— Start —

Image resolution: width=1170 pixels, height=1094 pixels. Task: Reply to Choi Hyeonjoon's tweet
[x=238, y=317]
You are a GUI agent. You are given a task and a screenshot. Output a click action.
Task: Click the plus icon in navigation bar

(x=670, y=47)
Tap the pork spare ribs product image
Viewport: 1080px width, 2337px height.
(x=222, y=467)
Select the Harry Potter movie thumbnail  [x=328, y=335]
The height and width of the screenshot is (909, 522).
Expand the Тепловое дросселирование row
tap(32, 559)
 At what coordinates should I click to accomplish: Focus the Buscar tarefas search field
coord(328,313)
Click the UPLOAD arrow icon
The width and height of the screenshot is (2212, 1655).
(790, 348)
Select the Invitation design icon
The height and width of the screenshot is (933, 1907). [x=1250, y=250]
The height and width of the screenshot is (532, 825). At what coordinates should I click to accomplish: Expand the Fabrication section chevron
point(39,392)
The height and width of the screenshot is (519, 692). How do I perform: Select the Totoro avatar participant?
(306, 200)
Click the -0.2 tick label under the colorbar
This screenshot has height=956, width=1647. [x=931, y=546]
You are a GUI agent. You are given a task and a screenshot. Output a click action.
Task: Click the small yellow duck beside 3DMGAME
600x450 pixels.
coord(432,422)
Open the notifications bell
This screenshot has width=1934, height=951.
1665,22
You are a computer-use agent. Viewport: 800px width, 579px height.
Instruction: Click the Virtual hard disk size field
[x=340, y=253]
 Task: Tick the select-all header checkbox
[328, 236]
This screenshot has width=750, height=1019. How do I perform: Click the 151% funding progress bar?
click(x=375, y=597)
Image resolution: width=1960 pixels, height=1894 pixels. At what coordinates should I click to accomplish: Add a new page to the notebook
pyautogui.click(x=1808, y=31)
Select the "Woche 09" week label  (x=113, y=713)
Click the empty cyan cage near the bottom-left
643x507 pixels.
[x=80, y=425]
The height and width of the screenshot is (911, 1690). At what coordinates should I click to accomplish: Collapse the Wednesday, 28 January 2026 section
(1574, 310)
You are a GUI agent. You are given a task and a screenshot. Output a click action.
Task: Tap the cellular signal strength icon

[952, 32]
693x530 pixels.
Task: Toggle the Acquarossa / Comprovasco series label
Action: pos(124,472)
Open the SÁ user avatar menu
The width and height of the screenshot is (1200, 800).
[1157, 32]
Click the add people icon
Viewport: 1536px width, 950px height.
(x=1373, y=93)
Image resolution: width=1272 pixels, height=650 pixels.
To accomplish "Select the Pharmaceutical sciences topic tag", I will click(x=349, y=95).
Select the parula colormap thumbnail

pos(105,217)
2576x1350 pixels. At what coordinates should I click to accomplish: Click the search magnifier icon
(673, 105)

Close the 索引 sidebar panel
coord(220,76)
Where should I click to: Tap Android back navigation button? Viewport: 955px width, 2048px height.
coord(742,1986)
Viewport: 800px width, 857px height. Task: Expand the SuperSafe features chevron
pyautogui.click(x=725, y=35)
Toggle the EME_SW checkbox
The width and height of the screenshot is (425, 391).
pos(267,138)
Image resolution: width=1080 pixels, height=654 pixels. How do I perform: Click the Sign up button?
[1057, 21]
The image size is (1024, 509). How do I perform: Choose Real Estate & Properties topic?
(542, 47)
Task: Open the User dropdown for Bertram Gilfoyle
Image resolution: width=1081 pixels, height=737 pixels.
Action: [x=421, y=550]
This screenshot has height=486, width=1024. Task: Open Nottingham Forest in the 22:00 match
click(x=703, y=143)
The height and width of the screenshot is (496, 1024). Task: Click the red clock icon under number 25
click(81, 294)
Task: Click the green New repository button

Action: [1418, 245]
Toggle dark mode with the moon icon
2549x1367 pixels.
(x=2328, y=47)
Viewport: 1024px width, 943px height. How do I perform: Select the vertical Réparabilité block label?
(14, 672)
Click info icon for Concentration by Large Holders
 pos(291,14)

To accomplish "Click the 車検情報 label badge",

— End —

Revise the material above so that "pork spare ribs" becomes "beef short ribs" and every other line stays the same.

Answer for this exercise:
Image resolution: width=1170 pixels, height=1094 pixels. Task: Reply to Choi Hyeonjoon's tweet
[x=238, y=317]
You are a GUI agent. You are given a task and a screenshot. Output a click action.
Task: Click the plus icon in navigation bar

(x=670, y=47)
Tap the beef short ribs product image
Viewport: 1080px width, 2337px height.
(x=222, y=467)
Select the Harry Potter movie thumbnail  [x=328, y=335]
The height and width of the screenshot is (909, 522).
Expand the Тепловое дросселирование row
tap(32, 559)
 At what coordinates should I click to accomplish: Focus the Buscar tarefas search field
coord(328,313)
Click the UPLOAD arrow icon
The width and height of the screenshot is (2212, 1655).
(790, 348)
Select the Invitation design icon
The height and width of the screenshot is (933, 1907). [x=1250, y=250]
The height and width of the screenshot is (532, 825). At what coordinates should I click to accomplish: Expand the Fabrication section chevron
point(39,392)
The height and width of the screenshot is (519, 692). How do I perform: Select the Totoro avatar participant?
(306, 200)
Click the -0.2 tick label under the colorbar
This screenshot has height=956, width=1647. [x=931, y=546]
You are a GUI agent. You are given a task and a screenshot. Output a click action.
Task: Click the small yellow duck beside 3DMGAME
600x450 pixels.
coord(432,422)
Open the notifications bell
This screenshot has width=1934, height=951.
1665,22
You are a computer-use agent. Viewport: 800px width, 579px height.
Instruction: Click the Virtual hard disk size field
[x=340, y=253]
 Task: Tick the select-all header checkbox
[328, 236]
This screenshot has width=750, height=1019. How do I perform: Click the 151% funding progress bar?
click(x=375, y=597)
Image resolution: width=1960 pixels, height=1894 pixels. At what coordinates should I click to accomplish: Add a new page to the notebook
pyautogui.click(x=1808, y=31)
Select the "Woche 09" week label  (x=113, y=713)
Click the empty cyan cage near the bottom-left
643x507 pixels.
[x=80, y=425]
The height and width of the screenshot is (911, 1690). At what coordinates should I click to accomplish: Collapse the Wednesday, 28 January 2026 section
(1574, 310)
You are a GUI agent. You are given a task and a screenshot. Output a click action.
Task: Tap the cellular signal strength icon

[952, 32]
693x530 pixels.
Task: Toggle the Acquarossa / Comprovasco series label
Action: pos(124,472)
Open the SÁ user avatar menu
The width and height of the screenshot is (1200, 800).
[1157, 32]
Click the add people icon
Viewport: 1536px width, 950px height.
(x=1373, y=93)
Image resolution: width=1272 pixels, height=650 pixels.
To accomplish "Select the Pharmaceutical sciences topic tag", I will click(x=349, y=95).
Select the parula colormap thumbnail

pos(105,217)
2576x1350 pixels. At what coordinates should I click to accomplish: Click the search magnifier icon
(673, 105)

Close the 索引 sidebar panel
coord(220,76)
Where should I click to: Tap Android back navigation button? Viewport: 955px width, 2048px height.
coord(742,1986)
Viewport: 800px width, 857px height. Task: Expand the SuperSafe features chevron
pyautogui.click(x=725, y=35)
Toggle the EME_SW checkbox
The width and height of the screenshot is (425, 391).
pos(267,138)
Image resolution: width=1080 pixels, height=654 pixels. How do I perform: Click the Sign up button?
[1057, 21]
The image size is (1024, 509). How do I perform: Choose Real Estate & Properties topic?
(542, 47)
Task: Open the User dropdown for Bertram Gilfoyle
Image resolution: width=1081 pixels, height=737 pixels.
Action: [x=421, y=550]
This screenshot has height=486, width=1024. Task: Open Nottingham Forest in the 22:00 match
click(x=703, y=143)
The height and width of the screenshot is (496, 1024). Task: Click the red clock icon under number 25
click(81, 294)
Task: Click the green New repository button

Action: [1418, 245]
Toggle dark mode with the moon icon
2549x1367 pixels.
(x=2328, y=47)
Viewport: 1024px width, 943px height. How do I perform: Select the vertical Réparabilité block label?
(14, 672)
Click info icon for Concentration by Large Holders
 pos(291,14)

To accomplish "Click the 車検情報 label badge",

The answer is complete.